Beginning in 2008, DFG and NEH provided joint-funding through a bilateral program in digital humanities, a program that was based in part on the previous year’s similar opportunity offered by the NEH and the Joint Information Systems Committee (JISC) in the United Kingdom. Such collaboration between US and European humanities funding organizations was inspired, in part, by the Report on Cyberinfrastructure in the Humanities and Social Sciences, commissioned by ACLS, which charged that such entities ‘should work together to promote collaboration and skills development – through conferences, workshops, and/or grant programs – for the creation, management, preservation, and presentation of reusable digital collections, objects, and products’ (5). Equally influential was the assertion that ‘defining and building cyberinfrastructure should be a collaborative undertaking [...] designed to foster and support collaboration across disciplinary and geographical boundaries [...] to bring new perspectives to bear on the exploration of the cultural record’ (28). Within the spirit of these charges, funding organizations increasingly believed that a call for increased international collaboration should be supported by efforts to collaborate with each other; in short, they should not demand a model that they were unable to emulate.

This poster session will highlight work from digital humanities projects funded through these international collaboration efforts. Staff from US and German funding agencies will be present to discuss the challenges and opportunities to be found in international collaboration, with input solicited from the projects themselves. The discussion will cover the organizational and financial side of international cooperation as well as issues of compatibility with regards to content. What is good practice in starting new projects in an international environment? What challenges have to be met getting different, established infrastructures to work together smoothly? How can different approaches be combined in a fruitful manner? How can funding organizations allow for flexible collaboration between institutions (including their own) often bound by complex administrative requirements? Why is it important to build infrastructure within an international context? What are successful strategies in combining infrastructure development and humanities research? Finally, what are the next steps for generating successful – even ad-hoc, fluid – international collaborations as part of the natural workflow in digital humanities production?
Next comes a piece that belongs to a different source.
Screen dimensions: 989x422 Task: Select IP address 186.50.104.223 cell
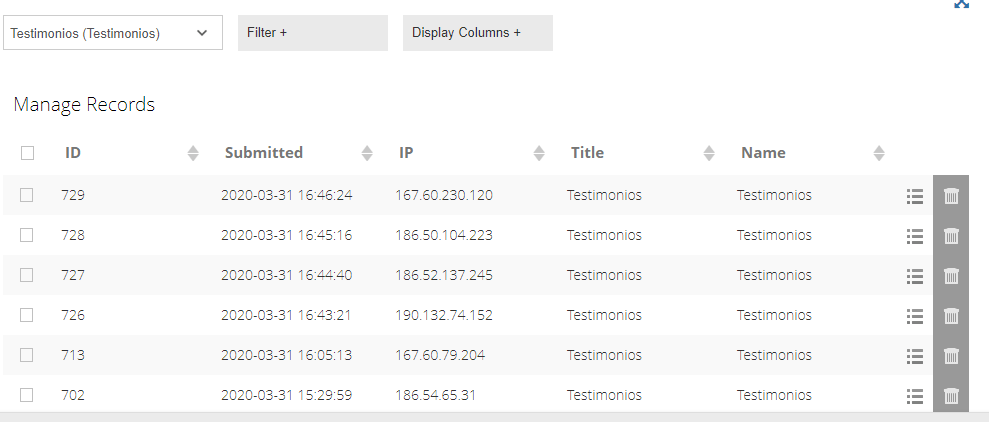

Brett Bobley, Jason Rhody (both of the National Endowment for the Humanities in the United States) and Christoph Kümmel (Deutsche Forschungsgemeinschaft e.V., DFG, in Germany) will be available to discuss strategies, surprises, and challenges in developing the collaborative framework for the bilateral grant programs. Four projects funded through this process will be emphasized, with each representing a different type of digital humanities project that have unique institutional and disciplinary approaches to bilateral cooperative efforts.
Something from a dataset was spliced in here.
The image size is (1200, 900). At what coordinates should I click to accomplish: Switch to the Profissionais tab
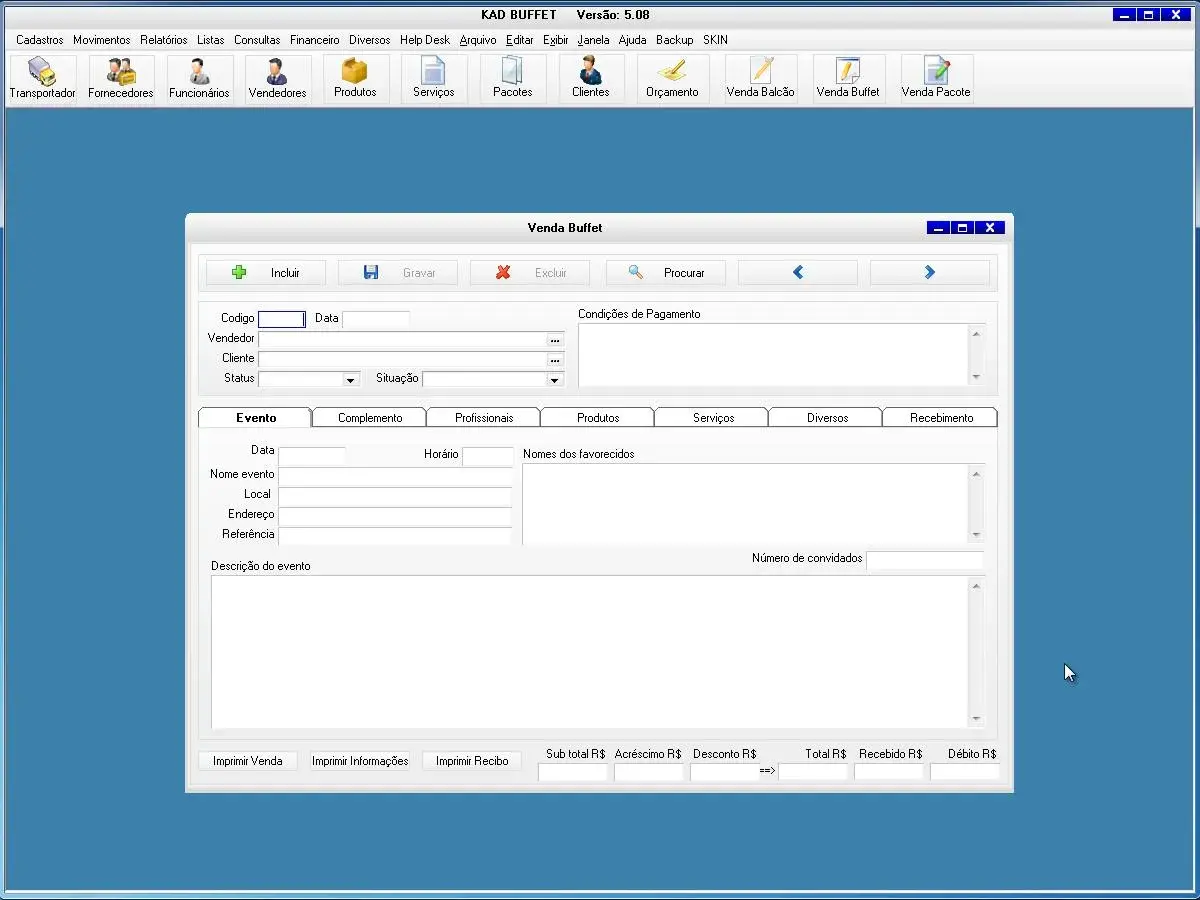(x=484, y=418)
The German Sales Project: Art Works, Art Markets, and Cultural Policy (Dr. Maria Effinger, Universitätsbibliothek Heidelberg/Heidelberg University Library) allows conversation about opportunities for shared expertise across cultural boundaries. A partnership with the Kunstbibliothek – Staatliche Museen zu Berlin, the Universitätsbibliothek Heidelberg, the Forschungsstelle ‘Entartete Kunst’ at the Universität Hamburg, and the Getty Research Institute, the project team is locating auction catalogs that record art transactions in Germany, Austria and Switzerland between 1930 and 1945. By documenting and digitizing thousands of catalogs in Europe and the United States and producing a database of these records that will form part of the Getty Provenance Index, they will ultimately allow scholars to explore wider issues concerning the German art market beyond traditional provenance research.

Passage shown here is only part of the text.